Sebastien is tortured in a variety of methods and finally tells them where he left Adalind and Meisner, resulting in the Verrat agents setting off to find them in the woods. Renard (Sasha Roiz) calls Meisner and voices his concern that Sebastien hasn't been contacted and makes arrangements for them to leave the country. The Verrat agents find the cabin while Adalind, Meisner and the baby are escaping. Herman holds Gates at knifepoint and forces her to help him enter the university and lead him to the mummy. Nick and Hank arrive and attack Herman. Nick manages to defeat him and arrest him. Nick finds Alexander with the mummy in his car and confronts him about the lies but decides not to intervene. Nick, Hank, Monroe, Rosalee and Alexander hold a ceremony where they cremate the mummy. The episode ends as Wu is finally being let out of the hospital, believing everything was in his head.

==Reception==

===Viewers===
The episode was viewed by 5.63 million people, earning a 1.6/5 in the 18-49 rating demographics on the Nielson ratings scale, ranking second on its timeslot and third for the night in the 18-49 demographics, behind 20/20, and Shark Tank. This was a slight decrease in viewership from the previous episode, which was watched by 5.65 million viewers with a 1.5/5. This means that 1.6 percent of all households with televisions watched the episode, while 5 percent of all households watching television at that time watched it. With DVR factoring in, the episode was watched by 8.17 million viewers with a 2.8 ratings share in the 18-49 demographics.

===Critical reviews===
"Once We Were Gods" received positive reviews. The A.V. Club's Kevin McFarland gave the episode a "B+" grade and wrote, "Maybe Grimm has a problem with establishing the scale of fright inflicted upon humans who see something they can't explain. Drew Wu hears stories from his grandmother in the Philippines about an Aswang, then has a deep personal connection to a case where he encounters one of the creatures, can't explain what he sees, and goes so far off the deep end he checks himself into a mental facility.
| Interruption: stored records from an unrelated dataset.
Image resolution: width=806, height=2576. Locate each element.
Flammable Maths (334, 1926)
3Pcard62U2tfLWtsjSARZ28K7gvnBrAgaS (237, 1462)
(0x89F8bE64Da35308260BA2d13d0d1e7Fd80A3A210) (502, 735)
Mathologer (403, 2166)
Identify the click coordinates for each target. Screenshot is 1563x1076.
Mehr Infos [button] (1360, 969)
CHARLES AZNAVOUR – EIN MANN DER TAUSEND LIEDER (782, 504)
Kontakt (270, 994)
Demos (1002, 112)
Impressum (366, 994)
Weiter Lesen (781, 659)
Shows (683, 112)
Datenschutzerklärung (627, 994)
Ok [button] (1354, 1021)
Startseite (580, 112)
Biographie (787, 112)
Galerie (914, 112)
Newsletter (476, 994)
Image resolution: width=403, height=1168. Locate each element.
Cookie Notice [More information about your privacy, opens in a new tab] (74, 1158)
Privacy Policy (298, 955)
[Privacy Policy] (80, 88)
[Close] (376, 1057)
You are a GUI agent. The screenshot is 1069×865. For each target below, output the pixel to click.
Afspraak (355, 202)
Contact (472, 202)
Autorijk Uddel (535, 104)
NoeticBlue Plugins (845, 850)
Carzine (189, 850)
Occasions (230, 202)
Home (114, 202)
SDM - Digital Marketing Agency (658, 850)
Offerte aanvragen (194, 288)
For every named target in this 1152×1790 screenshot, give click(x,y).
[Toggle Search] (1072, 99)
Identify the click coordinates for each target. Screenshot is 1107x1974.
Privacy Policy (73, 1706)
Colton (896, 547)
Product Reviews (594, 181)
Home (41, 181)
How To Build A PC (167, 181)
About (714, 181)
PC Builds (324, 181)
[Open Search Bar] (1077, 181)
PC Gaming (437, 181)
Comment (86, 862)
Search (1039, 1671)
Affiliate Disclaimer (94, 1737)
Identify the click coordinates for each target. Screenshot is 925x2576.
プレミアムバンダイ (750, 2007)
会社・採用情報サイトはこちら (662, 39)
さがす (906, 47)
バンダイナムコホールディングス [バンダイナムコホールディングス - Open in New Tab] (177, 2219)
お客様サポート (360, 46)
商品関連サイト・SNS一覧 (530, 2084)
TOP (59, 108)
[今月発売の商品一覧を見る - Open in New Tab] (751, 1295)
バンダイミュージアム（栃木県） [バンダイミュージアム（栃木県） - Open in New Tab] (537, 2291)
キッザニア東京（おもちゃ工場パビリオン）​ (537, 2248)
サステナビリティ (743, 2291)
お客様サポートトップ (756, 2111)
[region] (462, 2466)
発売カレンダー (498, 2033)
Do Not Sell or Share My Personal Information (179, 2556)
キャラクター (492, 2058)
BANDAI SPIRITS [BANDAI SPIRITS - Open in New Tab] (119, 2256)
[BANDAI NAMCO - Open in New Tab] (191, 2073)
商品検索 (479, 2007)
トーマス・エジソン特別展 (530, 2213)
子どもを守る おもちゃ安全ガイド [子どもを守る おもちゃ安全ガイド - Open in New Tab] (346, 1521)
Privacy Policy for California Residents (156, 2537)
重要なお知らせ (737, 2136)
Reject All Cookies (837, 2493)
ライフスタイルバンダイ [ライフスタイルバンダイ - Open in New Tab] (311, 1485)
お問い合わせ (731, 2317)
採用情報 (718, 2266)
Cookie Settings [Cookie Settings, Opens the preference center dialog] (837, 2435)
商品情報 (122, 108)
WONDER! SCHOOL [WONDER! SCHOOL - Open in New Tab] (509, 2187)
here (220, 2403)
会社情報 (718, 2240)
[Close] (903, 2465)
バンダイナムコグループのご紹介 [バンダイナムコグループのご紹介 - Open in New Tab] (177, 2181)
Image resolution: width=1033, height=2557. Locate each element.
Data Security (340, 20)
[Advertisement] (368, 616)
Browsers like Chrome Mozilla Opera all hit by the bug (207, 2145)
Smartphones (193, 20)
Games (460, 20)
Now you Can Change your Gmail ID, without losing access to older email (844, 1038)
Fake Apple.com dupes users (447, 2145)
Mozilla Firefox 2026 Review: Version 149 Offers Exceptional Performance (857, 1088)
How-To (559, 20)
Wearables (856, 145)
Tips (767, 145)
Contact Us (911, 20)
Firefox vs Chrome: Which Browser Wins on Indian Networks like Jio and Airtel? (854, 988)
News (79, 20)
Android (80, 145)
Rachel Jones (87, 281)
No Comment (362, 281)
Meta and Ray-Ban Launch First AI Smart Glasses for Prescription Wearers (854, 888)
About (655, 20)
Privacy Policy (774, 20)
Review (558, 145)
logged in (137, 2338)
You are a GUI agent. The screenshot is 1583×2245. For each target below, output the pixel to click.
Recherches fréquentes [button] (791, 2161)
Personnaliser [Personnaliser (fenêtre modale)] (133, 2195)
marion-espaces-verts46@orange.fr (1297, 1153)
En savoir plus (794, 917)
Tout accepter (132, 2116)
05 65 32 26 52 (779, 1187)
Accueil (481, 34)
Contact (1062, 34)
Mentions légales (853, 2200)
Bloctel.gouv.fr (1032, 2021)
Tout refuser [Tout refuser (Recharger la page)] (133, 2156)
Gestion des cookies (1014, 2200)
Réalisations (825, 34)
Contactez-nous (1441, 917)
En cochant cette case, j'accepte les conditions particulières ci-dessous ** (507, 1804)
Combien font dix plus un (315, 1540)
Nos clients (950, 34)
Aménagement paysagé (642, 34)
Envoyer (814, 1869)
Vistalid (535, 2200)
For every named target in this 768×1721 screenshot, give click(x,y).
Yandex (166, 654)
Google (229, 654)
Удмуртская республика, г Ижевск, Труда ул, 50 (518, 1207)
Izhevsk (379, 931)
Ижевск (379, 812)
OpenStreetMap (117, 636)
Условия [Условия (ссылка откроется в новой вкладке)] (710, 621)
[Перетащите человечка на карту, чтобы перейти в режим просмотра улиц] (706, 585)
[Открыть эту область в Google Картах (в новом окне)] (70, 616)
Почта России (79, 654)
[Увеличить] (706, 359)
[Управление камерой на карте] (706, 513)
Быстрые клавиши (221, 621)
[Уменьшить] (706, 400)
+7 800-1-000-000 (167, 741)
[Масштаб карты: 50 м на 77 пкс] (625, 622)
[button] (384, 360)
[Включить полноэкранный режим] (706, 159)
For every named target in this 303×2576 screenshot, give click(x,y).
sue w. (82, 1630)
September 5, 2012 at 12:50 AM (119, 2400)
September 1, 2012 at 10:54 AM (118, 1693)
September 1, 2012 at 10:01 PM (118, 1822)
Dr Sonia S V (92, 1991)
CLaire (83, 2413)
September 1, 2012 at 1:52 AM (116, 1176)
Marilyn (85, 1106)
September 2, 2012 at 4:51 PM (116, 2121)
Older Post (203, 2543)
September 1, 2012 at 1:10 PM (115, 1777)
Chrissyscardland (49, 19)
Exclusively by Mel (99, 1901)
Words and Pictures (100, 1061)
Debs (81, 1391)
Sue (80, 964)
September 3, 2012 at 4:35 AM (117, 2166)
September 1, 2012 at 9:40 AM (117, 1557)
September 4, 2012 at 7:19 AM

But this week, an archaeology professor discovers that a mummified Anubis Wesen exists, hitting upon a professional discovery that could change her field forever, gets attacked by a living Wesen that goes woge in front of her — and Nick easily convinces her to chalk it up to stress at work."

Nick McHatton from TV Fanatic, gave a 4.0 star rating out of 5, stating: "The case this week is one of the more interesting ones with the Anubis, as we watched the gang discuss what to do with the Beati Pauli and Council. This installment really cements the fact that Nick, Monroe, Rosalee and Hank are their own team first; traditions come second when it comes to loyalty."

MaryAnn Sleasman from TV.com, wrote, "I love it when I issue demands and TV just obeys. However, I can't help but worry that he's eventually going to discover the (real) truth, at which point he's going to be pissed and probably resent Nick and Hank a little bit for letting him think he was crazy. It's okay, though. Wu has always been kind of a lighthearted character — one of the few on Grimm — and strapping this ticking time-bomb to him adds a mucho appreciated layer to the character and the potential stories involving him."